Parathyroid carcinoma

Parathyroid carcinomas are very rare, and the overwhelming majority of discrete parathyroid gland lesions seen will be parathyroid adenomas. Carcinomas often present with profound hyperparathyroidism, as most of them are functional. Early metastasis is not uncommon. Imaging is important in their diagnosis, usually a combination of ultrasound and Tc-99m-sestamibi. 

Epidemiology

Parathyroid carcinomas are said to be the rarest of all endocrine malignancies ^1-3. In the USA, estimated incidence is 0.015 per 100,000, with a prevalence of 0.005% ^1,2. No gender or ethnic bias is known. They are most commonly found in those in their late 40s.

Risk factors

Most cases are sporadic, with only a few developing in the context of a known genetic disease.

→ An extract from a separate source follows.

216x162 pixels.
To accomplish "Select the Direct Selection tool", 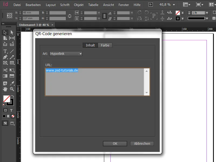I will [12, 32].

There is no evidence that parathyroid carcinomas arise from the transformation of pre-existing parathyroid adenomas ².

• hyperparathyroidism/jaw tumour syndrome (HPT-JT)
• multiple endocrine neoplasia
  • MEN1
  • MEN2a
• familial isolated hyperparathyroidism (FIHP)

Associations

Several studies have reported associations between parathyroid carcinoma and other neck pathologies ²: 

• secondary and tertiary hyperparathyroidism
• neck irradiation
• thyroid carcinoma

Clinical presentation

Most parathyroid malignancies are hyperfunctional, with only 10% non-secreting of parathyroid hormone (PTH). Many patients present with symptoms and signs related to profound hyperparathyroidism and metastatic disease at initial presentation is not unusual ^1-3.

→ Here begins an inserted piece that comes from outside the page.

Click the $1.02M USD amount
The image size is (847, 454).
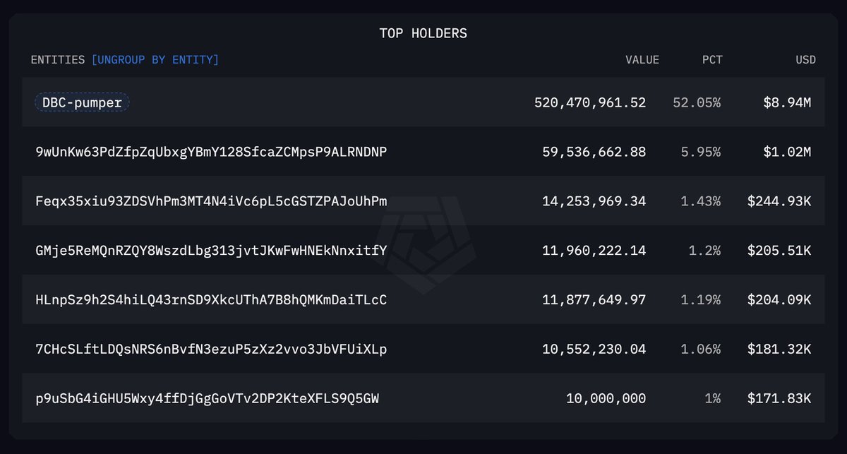[787, 152]
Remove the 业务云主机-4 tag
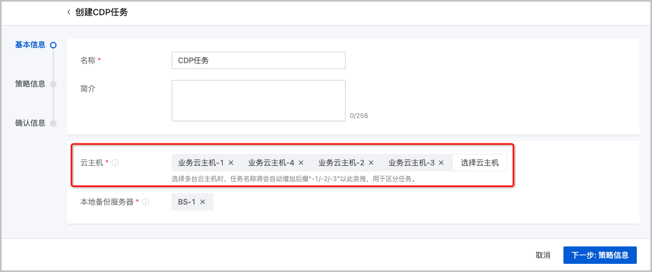This screenshot has height=272, width=652. click(301, 163)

• palpable neck lump (40-70% ²) 
• severe hyperparathyroidism
  • may present with a hypercalcaemic crisis, also known as parathyrotoxicosis
• metastatic adenopathy may be seen in 15-30% at presentation ²

Pathology

A histopathological diagnosis of parathyroid carcinoma can be difficult, as like other endocrine malignancies, there is a marked overlap of the appearances of benign and cancerous lesions ².

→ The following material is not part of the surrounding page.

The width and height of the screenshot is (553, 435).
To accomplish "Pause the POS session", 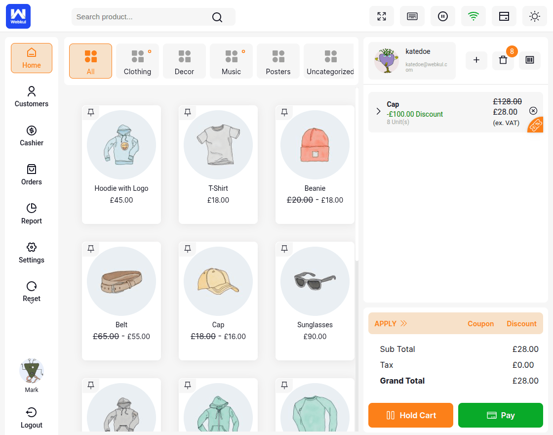I will click(442, 16).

The lung and liver are the most common sites for metastases ^1,2 with rarely described sites including bone, pleura, pericardium, and pancreas ¹.

Radiographic features

In general, a combination of ultrasound and radioisotope studies are employed to diagnose parathyroid carcinoma in most cases ^2,3. The main role of CT and MRI is to assess for metastatic disease and recurrence ².

Ultrasound

A study of 69 cases of parathyroid lesions >15 mm in size, of which eight were carcinomas, and the rest adenomas, examined the useful differentiating sonographic features ⁴. It was found that the presence of invasiveness or calcification of the lesion had a 100% positive predictive value (PPV) for carcinoma. Conversely, those features with a high negative predictive value (NPV) were:

• absence of suspicious vascularity (NPV 98%)
  • radial vascularity without clear feeding vessels
• absent thick capsule (NPV 97%)
• homogeneity of contents (NPV 100%)

The presence/absence of necrotic/cystic change is sufficiently common in benign disease that it only has a limited role as a discriminator ⁴. 

Features favouring parathyroid carcinoma:

• heterogeneity of contents
• lobulated morphology
• larger: often >3 cm

Features favouring parathyroid adenoma:

• homogeneity of contents
• regular morphology
• smaller

Nuclear medicine

Technetium-99m sestamibi scintigraphy is very helpful in the localisation of parathyroid adenomas (sensitivity up to 98%) but struggles to differentiate carcinomas and adenomas ³.

Treatment and prognosis

Surgical resection is the mainstay of therapy. Chemotherapy has been found to be generally ineffective. Most parathyroid carcinomas are radioresistant.